Around 66 million people are registered to vote in 41 constituencies across three large states on the ninth and final day of voting. Up until this point, turn-out has been at more than 66 per cent - an all-time high.
Among the contests being decided today is the constituency of Varanasi, an ancient city on the Ganges river that is sacred to Hindus and one of two seats from where presumed front-runner Narendra Modi is competing. He is being directly challenged in Varanasi by 41 other candidates, perhaps most forcefully by Arvind Kejriwal, the leader of a new, grass-roots party that has campaigned against corruption.
Mr Modi, of the Hindu nationalist Bharatiya Janata Party (BJP) is generally reckoned to have seized the momentum during the many months of campaigning across India. During his campaign, he repeatedly has pushed the message of development and jobs, even while some of his BJP colleagues continued to stir communal tension.
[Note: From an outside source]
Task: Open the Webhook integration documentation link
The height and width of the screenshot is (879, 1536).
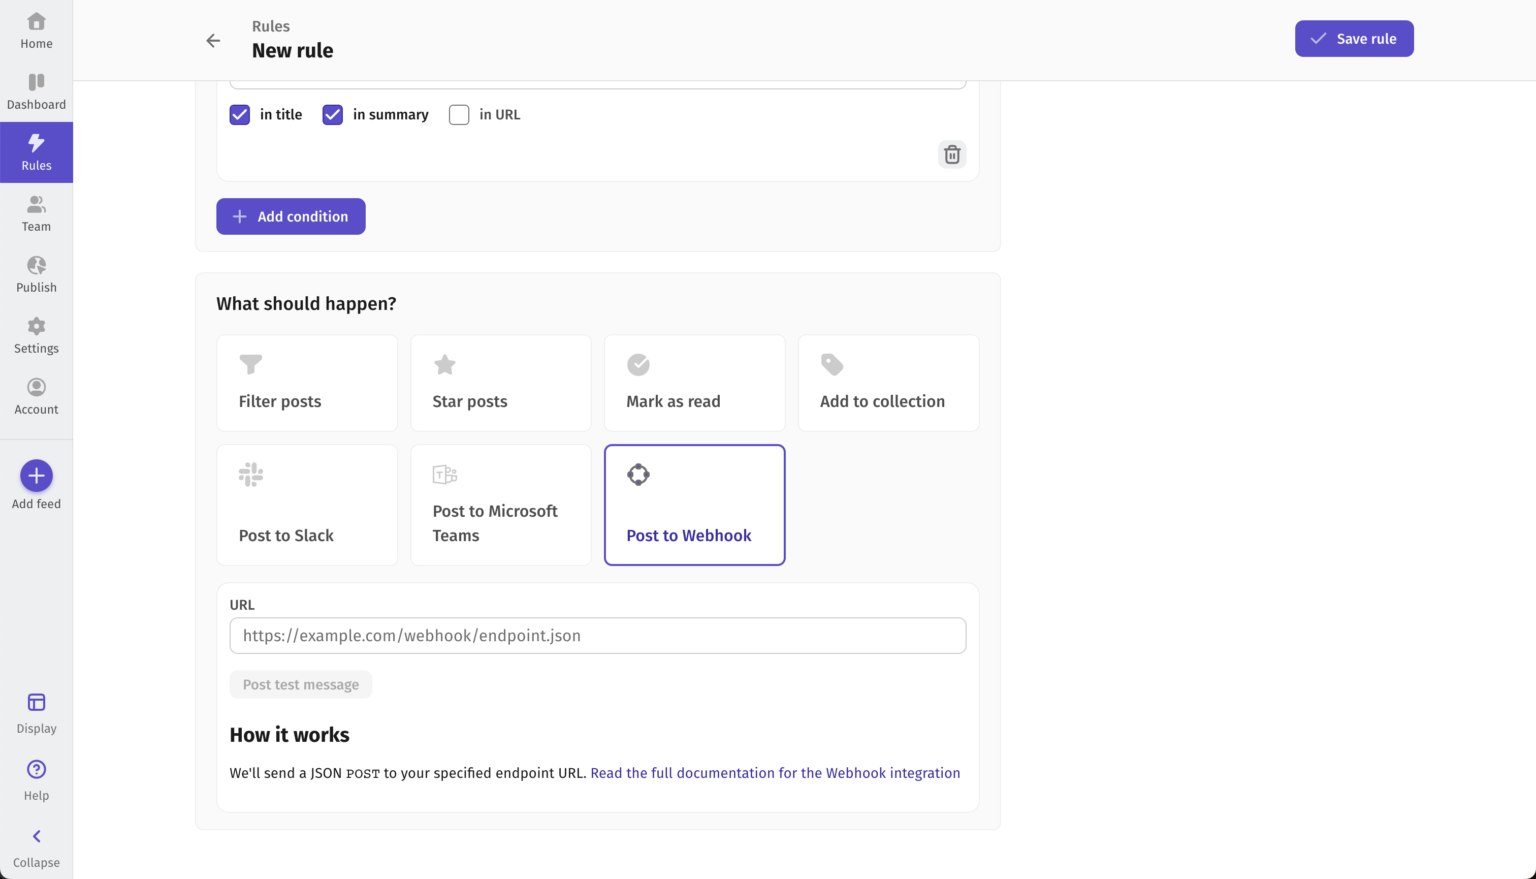Action: pyautogui.click(x=775, y=772)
By contrast, the ruling Congress party, whose rather lacklustre campaign was headed by Rahul Gandhi, is expected to do badly. After ten years in power, the most recent of them seen as drifting an ineffectual, the party appears to be facing a widespread sentiment of anti-incumbency
The result of election is due to be announced on Friday. Indian elections are notoriously difficult to predict and in 2004 in particular, most pundits called the outcome incorrectly.
Yet exit polls that can be tonight be published after polling ends could give some indication as to whether or not there is evidence of the “Modi wave” that he and his supporters claim has gripped India.
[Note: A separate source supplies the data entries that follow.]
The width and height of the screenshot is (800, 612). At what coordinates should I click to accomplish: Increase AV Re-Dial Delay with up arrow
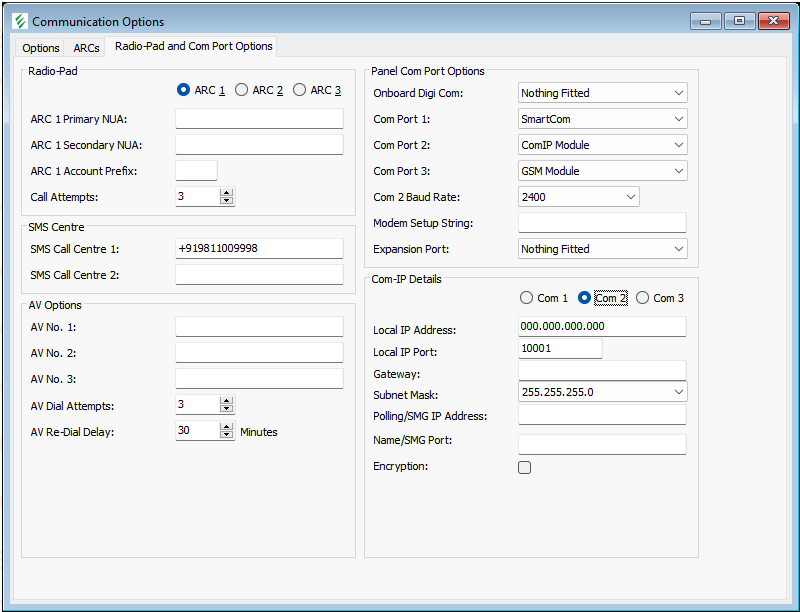pos(227,426)
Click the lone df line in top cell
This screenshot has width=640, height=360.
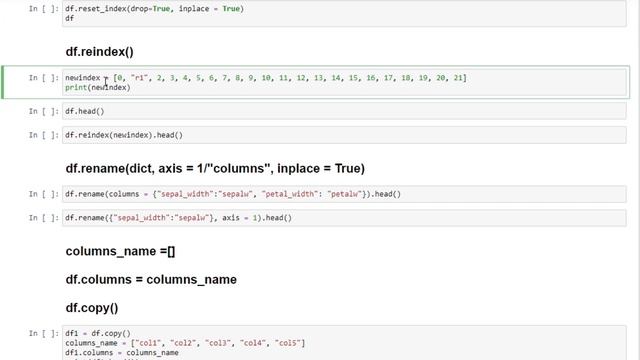pyautogui.click(x=69, y=18)
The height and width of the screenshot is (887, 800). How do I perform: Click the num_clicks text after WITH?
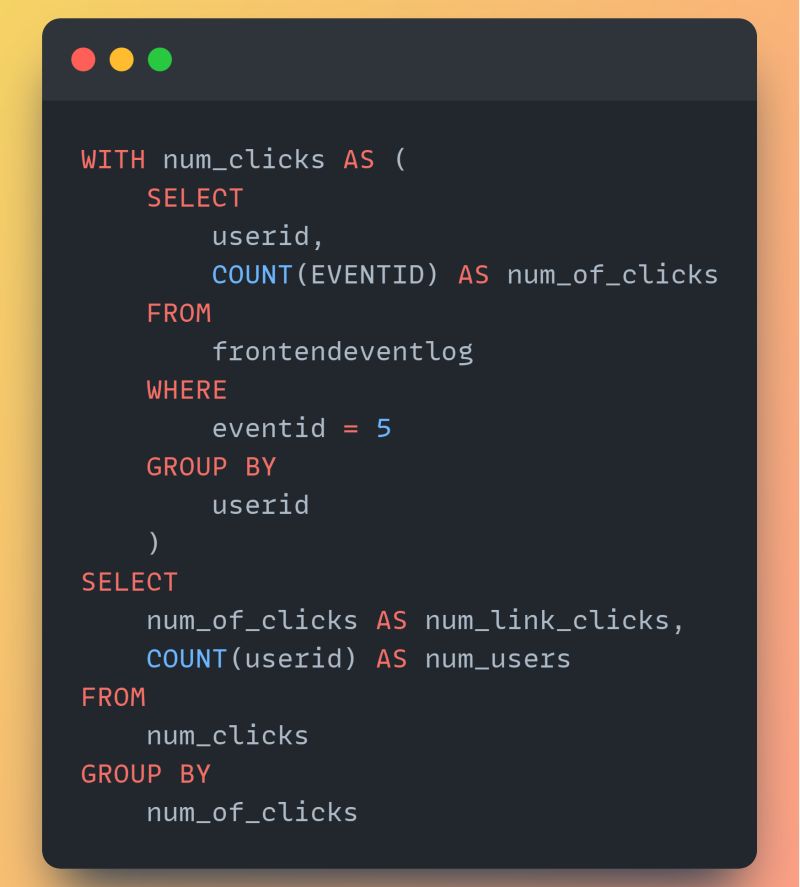pyautogui.click(x=244, y=160)
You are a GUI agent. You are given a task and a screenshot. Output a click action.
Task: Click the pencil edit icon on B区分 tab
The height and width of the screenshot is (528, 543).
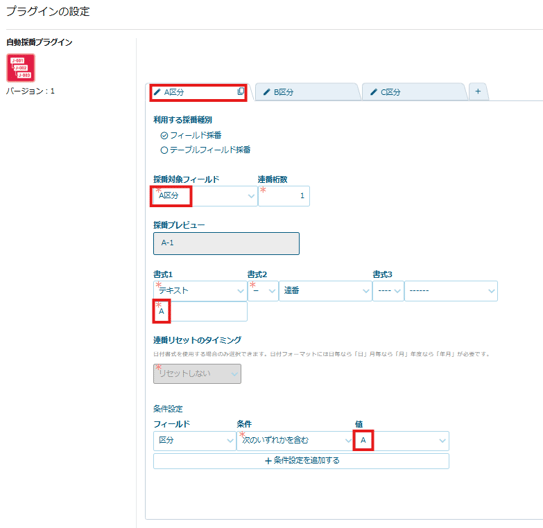[x=267, y=92]

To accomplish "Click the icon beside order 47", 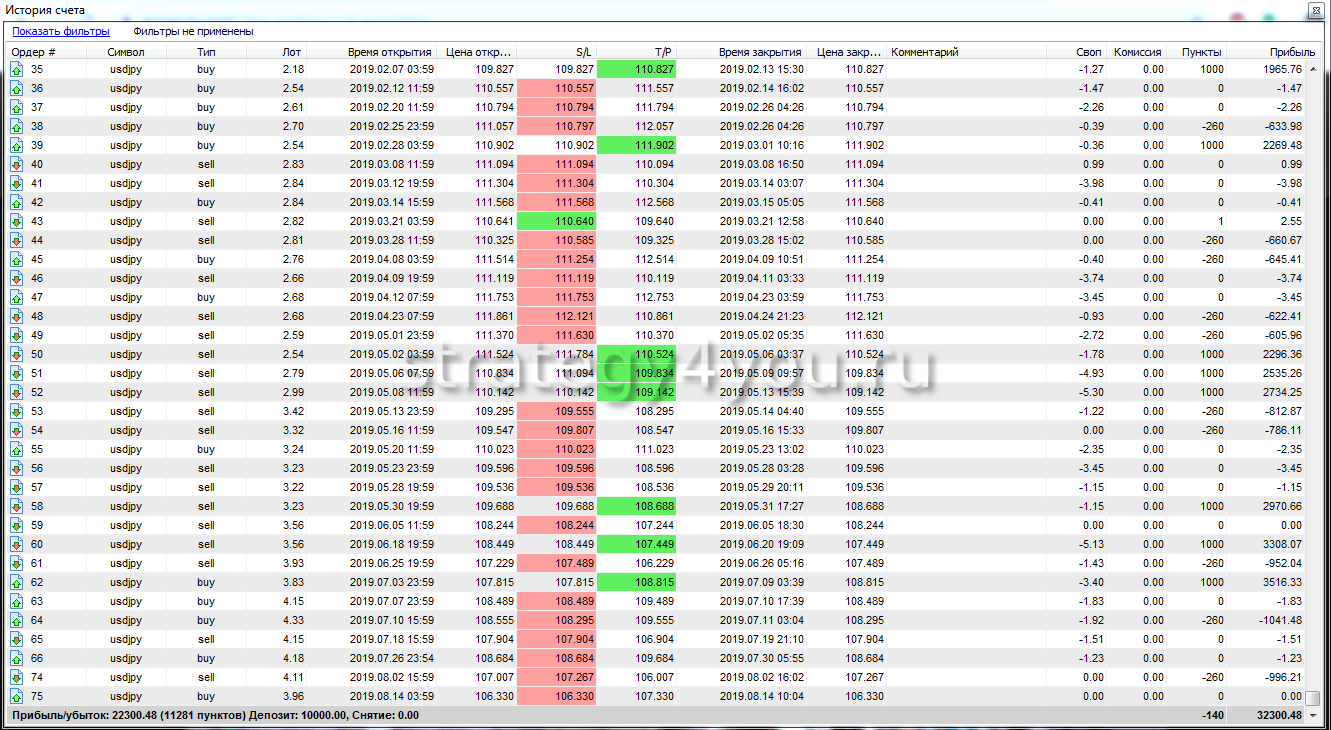I will [17, 297].
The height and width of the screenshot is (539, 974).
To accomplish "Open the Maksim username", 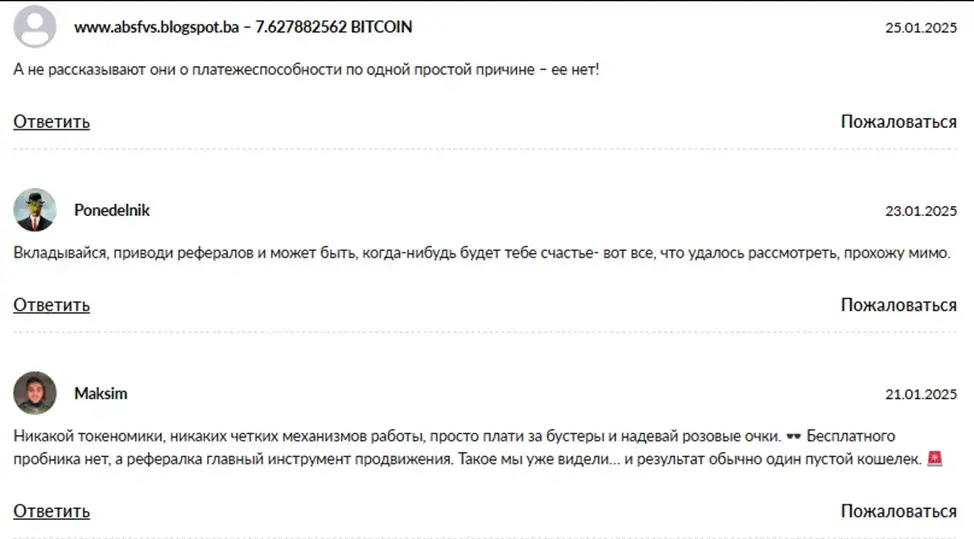I will (101, 393).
In a video message posted on social media on Monday, Mr Modi, 63, said: “Today is the last day of elections, the 9th phase. Despite the harsh heat, the people of the country are fighting to ensure that democracy wins. Women and youth have voted enthusiastically.”
Observers say the election was particularly hard fought. Mr Modi and Mr Gandhi often trader personal barbs. The BJP leader contrasted Mr Modi’s privileged upbringing as part of the Nehru-Gandhi family, with his own relatively impoverished background in small-town Gujarat.
Meanwhile. Mr Gandhi claimed Mr Modi, long tarnished over the massacre of hundreds of Muslims in Gujarat while he was chief minister, will destroy the secular foundation of India.
Over the weekend, the Congress and the BJP traded final attacks ahead of the last day of polling. At a rally in Varanasi, Mr Gandhi claimed Mr Modi’s speeches were full of anger. He added: “But India works on love and not on anger India is for everybody. It is for Hindus, Muslims, Sikh and Christians. It belongs to every caste and community, poor and rich people and it will remain for everybody.”
The BJP complained that Mr Modi had been prevented by election officials from holding a major rally in the city ahead of polling. “Why was the Rahul roadshow permitted when Modi was denied permission in the same area,” said senior BJP leader Arun Jaitley.